In safety, one size doesn't fit all - safe ways of working are built shift by shift, day by day and over time. This requires leadership, investment and an unwavering commitment to eliminating fatalities. ICMM members, through our Mining Principles, share a commitment to pursuing continual improvement in physical and psychological health and safety performance towards an ultimate goal of zero harm.
Last year, tragically, 43 people from ICMM company members lost their lives at work.
It is deeply saddening to see that, almost every year, a majority of these fatalities are being caused by vehicle and mobile equipment interactions (13 in 2021 and 8 in both 2020 and 2019). As a health and safety professional who has spent 10 years in mining operations in Southern and Central Africa, this topic means a lot to me personally. I know I share the values of our entire industry when I say - there is nothing more important than all friends and colleagues going home safely at the end of the day.
Mining undoubtedly has its risks. It involves the use of heavy machinery and equipment that can cause serious accidents if not operated correctly, but with the correct protocols, it is wholly possible to manage potential risks. When it comes to vehicle interactions, these critical controls can prevent collisions or other accidents between vehicles and equipment on the mining site, ensuring the safety of workers.

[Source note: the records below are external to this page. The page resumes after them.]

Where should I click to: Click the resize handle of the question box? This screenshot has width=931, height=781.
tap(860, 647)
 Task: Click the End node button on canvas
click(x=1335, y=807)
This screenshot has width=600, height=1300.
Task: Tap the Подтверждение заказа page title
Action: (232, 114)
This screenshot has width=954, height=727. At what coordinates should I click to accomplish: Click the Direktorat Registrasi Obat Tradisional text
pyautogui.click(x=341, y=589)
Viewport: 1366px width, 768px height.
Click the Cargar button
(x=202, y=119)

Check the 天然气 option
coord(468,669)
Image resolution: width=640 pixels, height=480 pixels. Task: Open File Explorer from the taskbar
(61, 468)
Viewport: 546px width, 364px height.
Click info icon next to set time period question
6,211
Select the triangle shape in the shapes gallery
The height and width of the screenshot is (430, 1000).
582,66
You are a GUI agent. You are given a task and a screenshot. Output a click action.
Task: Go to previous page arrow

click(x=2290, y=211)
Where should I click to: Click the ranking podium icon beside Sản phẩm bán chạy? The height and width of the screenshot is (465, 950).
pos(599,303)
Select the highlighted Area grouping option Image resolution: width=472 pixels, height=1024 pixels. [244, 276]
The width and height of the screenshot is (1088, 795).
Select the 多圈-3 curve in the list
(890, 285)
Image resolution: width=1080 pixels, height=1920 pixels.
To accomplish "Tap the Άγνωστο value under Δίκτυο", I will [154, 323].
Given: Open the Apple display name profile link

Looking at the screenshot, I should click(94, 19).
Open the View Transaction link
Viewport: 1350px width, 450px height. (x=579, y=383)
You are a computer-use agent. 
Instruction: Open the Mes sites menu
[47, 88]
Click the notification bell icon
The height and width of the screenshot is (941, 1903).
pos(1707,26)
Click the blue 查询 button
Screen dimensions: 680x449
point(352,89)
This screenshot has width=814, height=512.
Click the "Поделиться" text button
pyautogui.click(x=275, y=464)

To reduce, and ultimately prevent this kind of fatality from a mine site happening, operators can benefit from embracing technological innovation but - most importantly - complement it with performance-led improvements. This is one of the reasons why ICMM launched the Innovation for Cleaner, Safer Vehicles (ICSV) initiative, which brings together ICMM members, original equipment manufacturers (OEMs) and technology suppliers to collaborate in a non-competitive space to accelerate the development of a new generation of safer mining vehicles and improve existing ones.
Specifically on safety, members are working in partnership with OEMs and technology suppliers to promote collision avoidance technology capable of eliminating fatalities from vehicle interactions to be available to mining companies by 2025. These technologies have the potential to greatly reduce the risk of fatal collisions, but they are not a silver bullet. If we are to reach our objective of zero harm, we must not lose sight of the importance of monitoring and seeking improvements wherever needed in operating discipline and performance.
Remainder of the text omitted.